Excerpt to read
▼▼▼
He condemned Wright’s remarks as divisive but at the same time embraced him as family, "as imperfect as he may be." He traced the roots of black church preaching deep into "the bitterness and bias" of the black experience. He offered a primer on the link between today's racial disparities and the system of legalized discrimination that prevented blacks from owning property, joining unions, becoming police officers and firefighters, and accumulating wealth to pass on to future generations.

"For the men and women of Reverend Wright's generation, the memories of humiliation and doubt and fear have not gone away," Obama said. "Nor has the anger and the bitterness of those years. That anger may not get expressed in public, in front of white co-workers or white friends. But it does find voice in the barbershop or around the kitchen table." And occasionally, he said, "in the church on Sunday morning, in the pulpit and in the pews."

Obama addresses 'white anger'
He acknowledged white anger, too — over things like affirmative action and forced school busing — but urged both sides to address the subject to find a way forward.

"Race is an issue that I believe this nation cannot afford to ignore right now," Obama said. He said the controversies over the past couple of weeks "reflect the complexities of race in this country that we've never really worked through — a part of our union that we have yet to perfect. And if we walk away now, if we simply retreat into our respective corners, we will never be able to come together and solve challenges like health care, or education, or the need to find good jobs for every American."
▲▲▲
Given information
▼▼▼
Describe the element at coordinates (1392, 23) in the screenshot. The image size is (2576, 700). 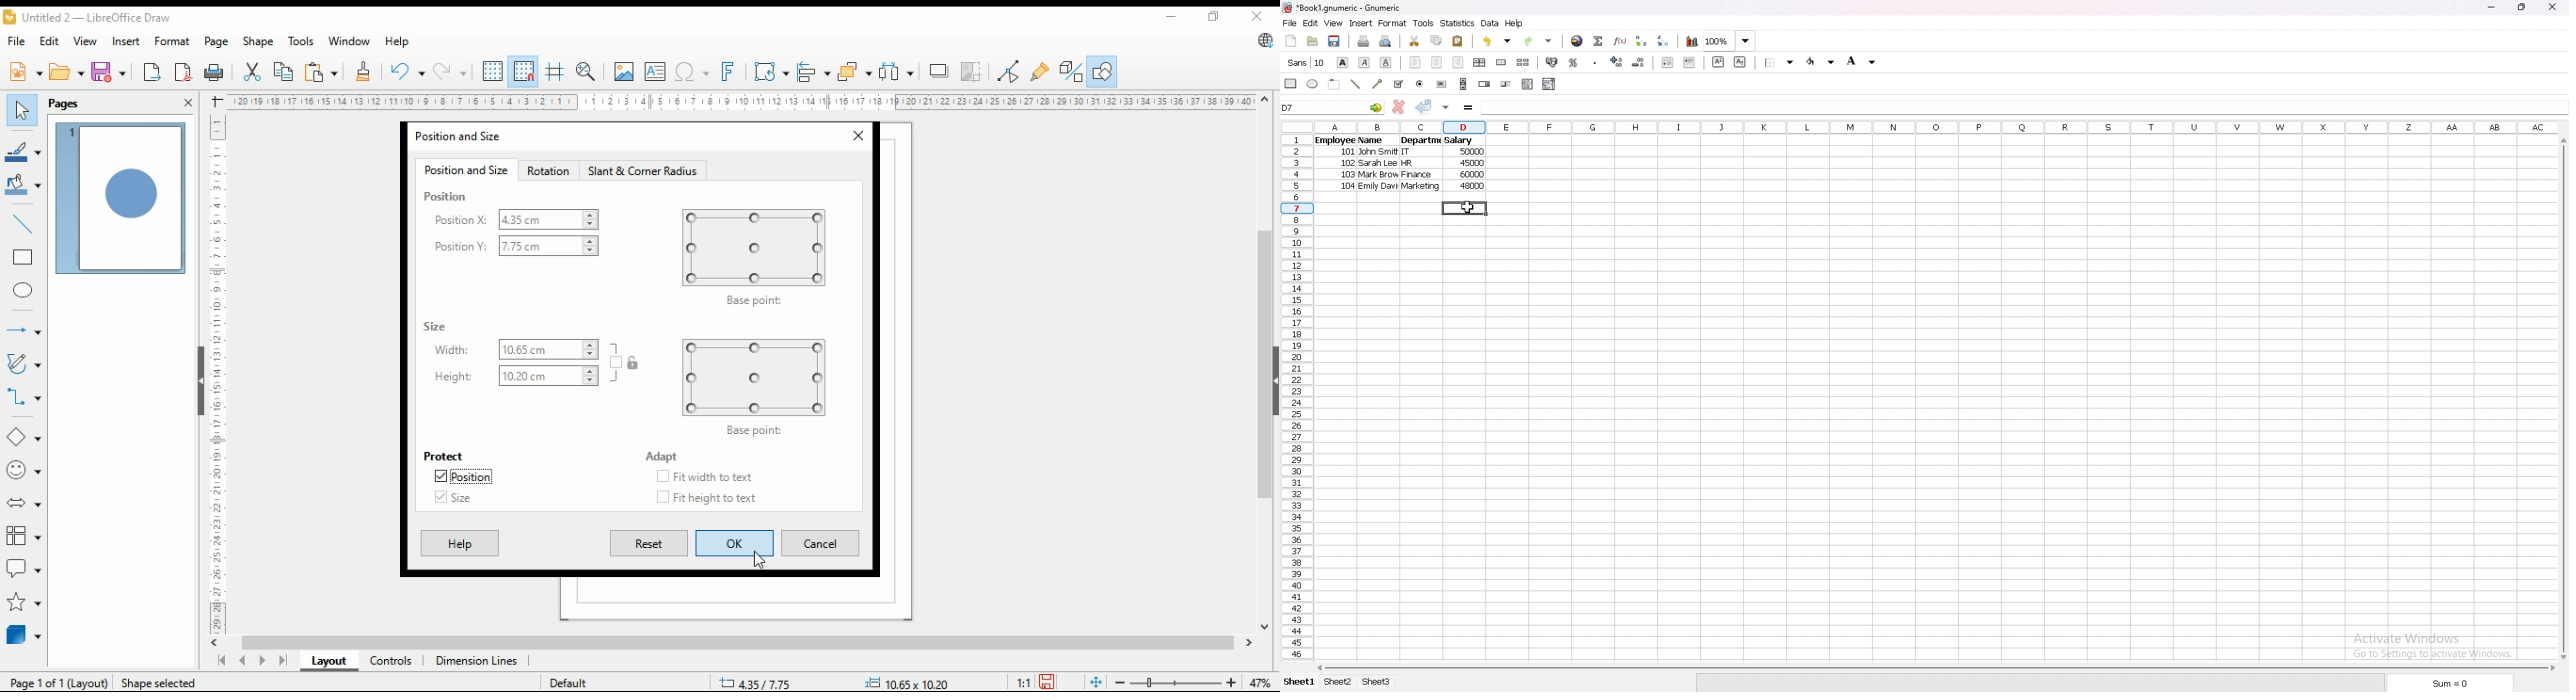
I see `format` at that location.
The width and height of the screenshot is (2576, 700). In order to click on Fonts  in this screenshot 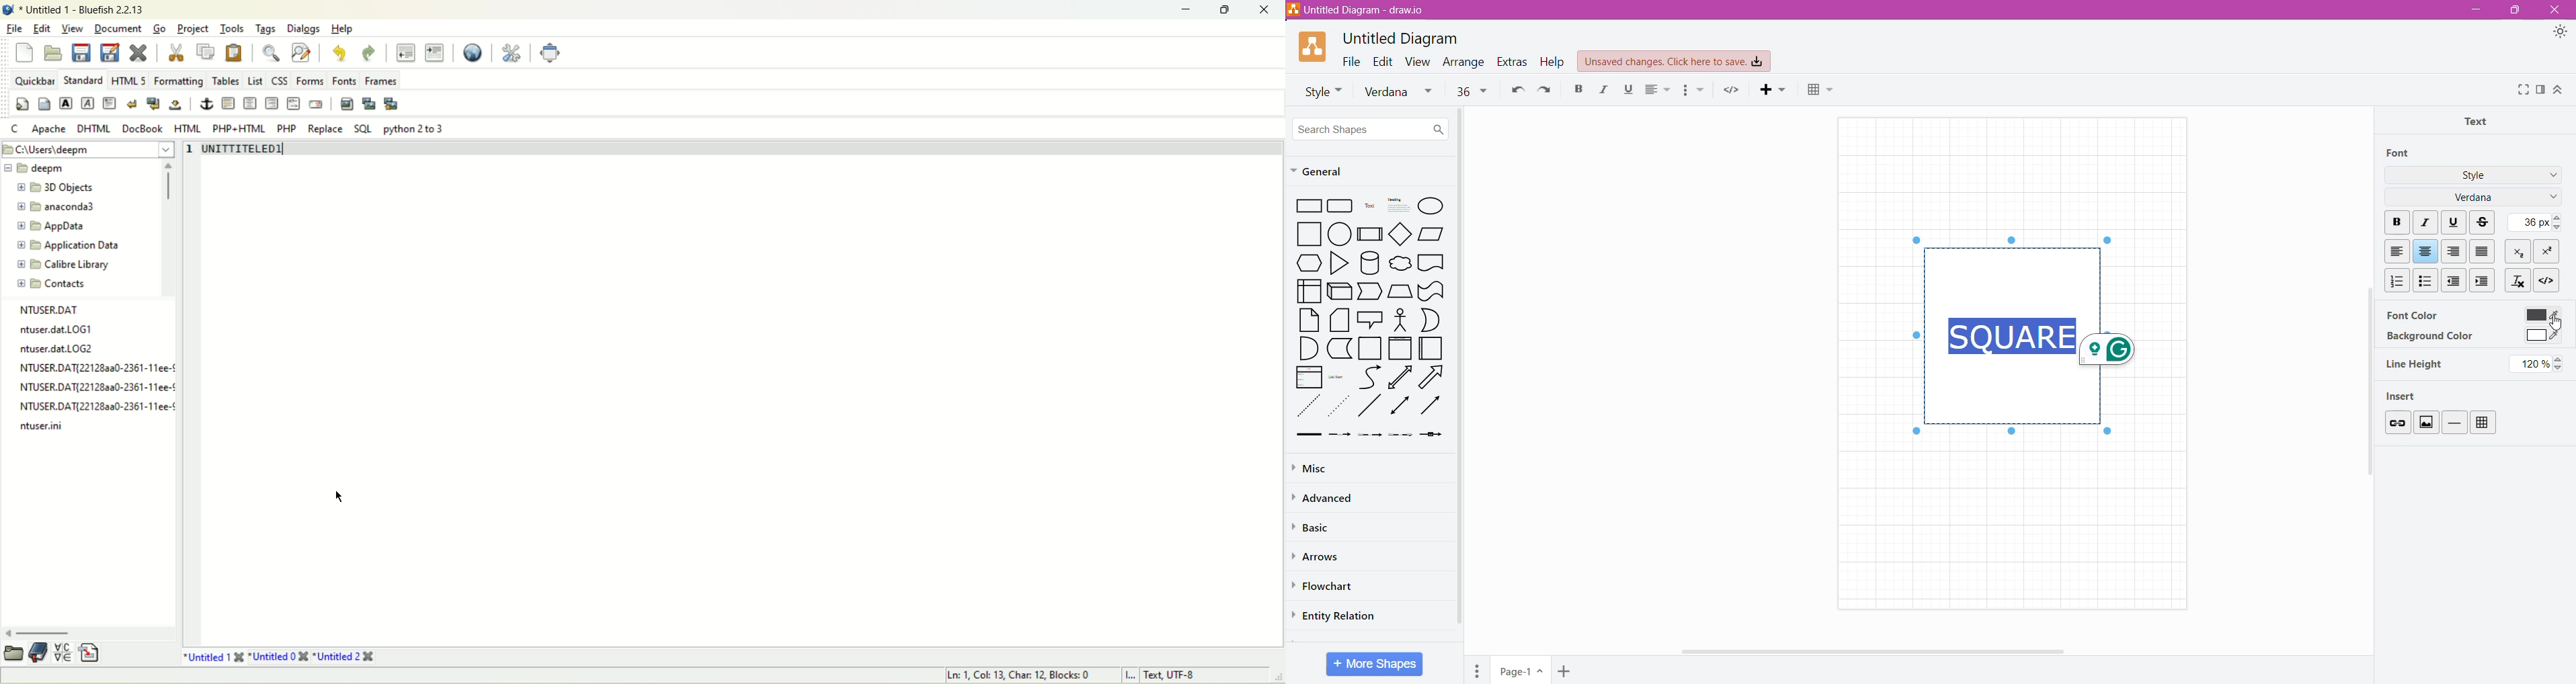, I will do `click(343, 78)`.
▲▲▲
Tasks to perform
1 – Answer these questions from the excerpt on Obama's race speech:
(a) Besides the church, where does the anger of Reverend Wright's generation find voice?
(b) What two things does the excerpt name as sources of white anger?
(c) Which challenges does Obama say the nation could never solve if it retreats into its corners?
2 – Quote the excerpt on Obama's race speech word for word, beginning at the words "Obama addresses 'white" and stopping after "a way forward.".
You won't need the listing for this.

Solution list
1 –
(a) In the barbershop or around the kitchen table.
(b) Affirmative action and forced school busing.
(c) Health care, education, and the need to find good jobs for every American.

2 –
Obama addresses 'white anger'
He acknowledged white anger, too — over things like affirmative action and forced school busing — but urged both sides to address the subject to find a way forward.